▽
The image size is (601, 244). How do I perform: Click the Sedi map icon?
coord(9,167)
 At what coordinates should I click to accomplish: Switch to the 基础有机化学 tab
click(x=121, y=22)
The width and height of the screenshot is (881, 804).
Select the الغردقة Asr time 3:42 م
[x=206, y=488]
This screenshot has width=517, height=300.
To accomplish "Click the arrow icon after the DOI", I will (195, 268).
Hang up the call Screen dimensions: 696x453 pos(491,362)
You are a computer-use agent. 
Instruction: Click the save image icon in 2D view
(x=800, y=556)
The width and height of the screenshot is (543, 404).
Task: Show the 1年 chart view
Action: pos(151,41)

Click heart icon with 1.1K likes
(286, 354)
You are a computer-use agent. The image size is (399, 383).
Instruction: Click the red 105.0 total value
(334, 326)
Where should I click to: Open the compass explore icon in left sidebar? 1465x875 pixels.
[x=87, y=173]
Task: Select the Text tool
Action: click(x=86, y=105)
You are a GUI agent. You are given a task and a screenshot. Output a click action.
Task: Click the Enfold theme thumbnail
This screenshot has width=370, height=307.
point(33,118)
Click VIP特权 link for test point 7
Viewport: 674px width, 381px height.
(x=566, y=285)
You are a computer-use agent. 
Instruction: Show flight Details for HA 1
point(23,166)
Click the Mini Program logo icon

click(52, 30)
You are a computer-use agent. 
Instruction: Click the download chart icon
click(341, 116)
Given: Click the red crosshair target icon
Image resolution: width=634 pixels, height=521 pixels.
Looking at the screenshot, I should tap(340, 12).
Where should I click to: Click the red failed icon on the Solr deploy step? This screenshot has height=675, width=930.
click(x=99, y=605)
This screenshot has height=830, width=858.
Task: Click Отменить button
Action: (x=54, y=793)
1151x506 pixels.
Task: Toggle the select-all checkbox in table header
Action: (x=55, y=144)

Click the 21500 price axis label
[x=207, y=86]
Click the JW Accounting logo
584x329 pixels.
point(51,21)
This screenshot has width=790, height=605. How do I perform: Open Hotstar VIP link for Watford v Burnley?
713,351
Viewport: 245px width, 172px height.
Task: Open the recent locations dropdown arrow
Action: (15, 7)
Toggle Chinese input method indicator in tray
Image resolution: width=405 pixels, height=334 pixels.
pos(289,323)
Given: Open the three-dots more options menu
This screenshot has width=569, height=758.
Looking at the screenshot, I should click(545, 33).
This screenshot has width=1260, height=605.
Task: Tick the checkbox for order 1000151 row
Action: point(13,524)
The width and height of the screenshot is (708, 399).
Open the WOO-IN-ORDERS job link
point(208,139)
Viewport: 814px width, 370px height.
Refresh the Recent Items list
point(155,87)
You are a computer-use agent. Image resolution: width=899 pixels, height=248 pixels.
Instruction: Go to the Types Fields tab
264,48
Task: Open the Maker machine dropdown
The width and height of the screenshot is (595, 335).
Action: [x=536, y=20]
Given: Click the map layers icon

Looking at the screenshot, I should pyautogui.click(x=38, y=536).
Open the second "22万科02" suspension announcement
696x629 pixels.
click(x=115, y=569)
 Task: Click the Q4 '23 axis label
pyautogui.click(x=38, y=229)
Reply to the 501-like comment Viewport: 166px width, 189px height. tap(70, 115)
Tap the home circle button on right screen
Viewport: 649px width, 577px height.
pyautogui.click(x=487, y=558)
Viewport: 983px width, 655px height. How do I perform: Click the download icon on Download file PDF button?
△
Exercise brief:
Set down the material exactly, keeping every line.

Exercise solution:
The image size is (601, 244). How do I perform: Click the Sedi map icon?
coord(9,167)
 At what coordinates should I click to accomplish: Switch to the 基础有机化学 tab
click(x=121, y=22)
The width and height of the screenshot is (881, 804).
Select the الغردقة Asr time 3:42 م
[x=206, y=488]
This screenshot has width=517, height=300.
To accomplish "Click the arrow icon after the DOI", I will (195, 268).
Hang up the call Screen dimensions: 696x453 pos(491,362)
You are a computer-use agent. 
Instruction: Click the save image icon in 2D view
(x=800, y=556)
The width and height of the screenshot is (543, 404).
Task: Show the 1年 chart view
Action: pos(151,41)

Click heart icon with 1.1K likes
(286, 354)
You are a computer-use agent. The image size is (399, 383).
Instruction: Click the red 105.0 total value
(334, 326)
Where should I click to: Open the compass explore icon in left sidebar? 1465x875 pixels.
[x=87, y=173]
Task: Select the Text tool
Action: click(x=86, y=105)
You are a GUI agent. You are given a task and a screenshot. Output a click action.
Task: Click the Enfold theme thumbnail
This screenshot has width=370, height=307.
point(33,118)
Click VIP特权 link for test point 7
Viewport: 674px width, 381px height.
(x=566, y=285)
You are a computer-use agent. 
Instruction: Show flight Details for HA 1
point(23,166)
Click the Mini Program logo icon

click(52, 30)
You are a computer-use agent. 
Instruction: Click the download chart icon
click(341, 116)
Given: Click the red crosshair target icon
Image resolution: width=634 pixels, height=521 pixels.
Looking at the screenshot, I should tap(340, 12).
Where should I click to: Click the red failed icon on the Solr deploy step? This screenshot has height=675, width=930.
click(x=99, y=605)
This screenshot has height=830, width=858.
Task: Click Отменить button
Action: (x=54, y=793)
1151x506 pixels.
Task: Toggle the select-all checkbox in table header
Action: (x=55, y=144)

Click the 21500 price axis label
[x=207, y=86]
Click the JW Accounting logo
584x329 pixels.
point(51,21)
This screenshot has width=790, height=605. How do I perform: Open Hotstar VIP link for Watford v Burnley?
713,351
Viewport: 245px width, 172px height.
Task: Open the recent locations dropdown arrow
Action: (15, 7)
Toggle Chinese input method indicator in tray
Image resolution: width=405 pixels, height=334 pixels.
pos(289,323)
Given: Open the three-dots more options menu
This screenshot has width=569, height=758.
Looking at the screenshot, I should click(545, 33).
This screenshot has width=1260, height=605.
Task: Tick the checkbox for order 1000151 row
Action: point(13,524)
The width and height of the screenshot is (708, 399).
Open the WOO-IN-ORDERS job link
point(208,139)
Viewport: 814px width, 370px height.
Refresh the Recent Items list
point(155,87)
You are a computer-use agent. Image resolution: width=899 pixels, height=248 pixels.
Instruction: Go to the Types Fields tab
264,48
Task: Open the Maker machine dropdown
The width and height of the screenshot is (595, 335).
Action: [x=536, y=20]
Given: Click the map layers icon

Looking at the screenshot, I should pyautogui.click(x=38, y=536).
Open the second "22万科02" suspension announcement
696x629 pixels.
click(x=115, y=569)
 Task: Click the Q4 '23 axis label
pyautogui.click(x=38, y=229)
Reply to the 501-like comment Viewport: 166px width, 189px height. tap(70, 115)
Tap the home circle button on right screen
Viewport: 649px width, 577px height.
pyautogui.click(x=487, y=558)
Viewport: 983px width, 655px height. How do I perform: Click the download icon on Download file PDF button?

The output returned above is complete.